Their point was that it was a silly question (it was.) And that it was feeding a liberal meme (it is.)

But the notion that this means we should ignore it is also silly.

In the heat of a campaign, it might be wise to parry such questions  — and pivot to talking about your strengths. This is called staying on message. But I’m not on a campaign. And the election is over.

If there were ever a time to have a serious conversation about such topics, it is now. Sweeping controversial topics under the rug obviously won’t help.

Conservatives have another point — which is hypocrisy. Remember the time Democratic Rep. Hank Johnson worried that putting more Marines on Guam could cause it to capsize?

And as Slate points out that Barack Obama has ducked a similar question to the one Rubio dodged. But the “they do it too!” argument isn’t an excuse to avoid actually coming up with a coherent worldview that squares God and science.

Because conservatives have willfully allowed this to metastasize — liberals have effectively cast Republicans as the anti-science party. For this reason, incidents that seem to confirm this narrative are especially hurtful.

Mark Halperin nailed it on “Morning Joe”:

“There’s one area where Democrats are really far ahead of Republicans right now. Science and technology, no. It’s doing this thing that Democrats failed to do in 2000, to stop George W. Bush, which is really, really early on using the left-wing Freak Show to define anyone who’s thinking of running for President, as quickly as possible, in negative terms on Twitter, on cable, on the Internet. They’re all over this Rubio thing because they want to control his image in a negative way and they did it this cycle too. They went after Romney early, it really hurt him. And they’re doing it now.”
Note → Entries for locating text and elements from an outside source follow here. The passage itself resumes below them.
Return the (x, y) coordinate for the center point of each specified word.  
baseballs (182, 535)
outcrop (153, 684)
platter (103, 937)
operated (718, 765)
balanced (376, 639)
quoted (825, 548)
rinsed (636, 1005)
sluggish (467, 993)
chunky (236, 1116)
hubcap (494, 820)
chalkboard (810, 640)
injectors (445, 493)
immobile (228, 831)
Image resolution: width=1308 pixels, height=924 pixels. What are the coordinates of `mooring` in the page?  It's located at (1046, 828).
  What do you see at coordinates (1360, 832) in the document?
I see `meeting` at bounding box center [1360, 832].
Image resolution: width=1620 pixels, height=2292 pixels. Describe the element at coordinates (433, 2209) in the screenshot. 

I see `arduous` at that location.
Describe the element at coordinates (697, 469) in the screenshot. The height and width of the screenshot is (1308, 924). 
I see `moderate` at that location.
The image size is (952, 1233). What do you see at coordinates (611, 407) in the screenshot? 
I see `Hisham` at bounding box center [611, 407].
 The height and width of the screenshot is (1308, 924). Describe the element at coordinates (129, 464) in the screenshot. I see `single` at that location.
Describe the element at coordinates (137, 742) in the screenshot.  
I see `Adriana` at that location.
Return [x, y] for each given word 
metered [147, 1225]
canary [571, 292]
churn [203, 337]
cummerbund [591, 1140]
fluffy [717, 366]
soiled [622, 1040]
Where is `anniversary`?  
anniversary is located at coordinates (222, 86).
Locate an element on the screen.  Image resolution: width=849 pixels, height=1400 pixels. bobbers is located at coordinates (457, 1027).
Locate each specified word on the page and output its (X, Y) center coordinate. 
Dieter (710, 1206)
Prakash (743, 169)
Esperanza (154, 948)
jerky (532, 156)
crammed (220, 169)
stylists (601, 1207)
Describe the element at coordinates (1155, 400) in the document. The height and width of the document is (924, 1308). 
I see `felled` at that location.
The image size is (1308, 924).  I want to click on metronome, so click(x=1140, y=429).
And so, this is a strategy. Like Sarah Palin in 2008, Democrats view Marco Rubio as a major threat — not just for one or two elections — but someone who could undermine their advantage among the college educated, the young, and Latinos. Like Palin in ’08, he is viewed as an existential threat.

And just like Palin — whom they feared — they wan’t to destroy his credibility; to make him a joke.

For obvious reasons, it is vital that Rubio — and, in fact, all conservatives going forward — be able to articulate a serious conservative worldview that doesn’t fit the “anti-science” stereotype. (This is part of what I mean when I talk about cosmopolitan conservatism.)

Rubio might think he’s just getting his feet wet, but it’s “game on.”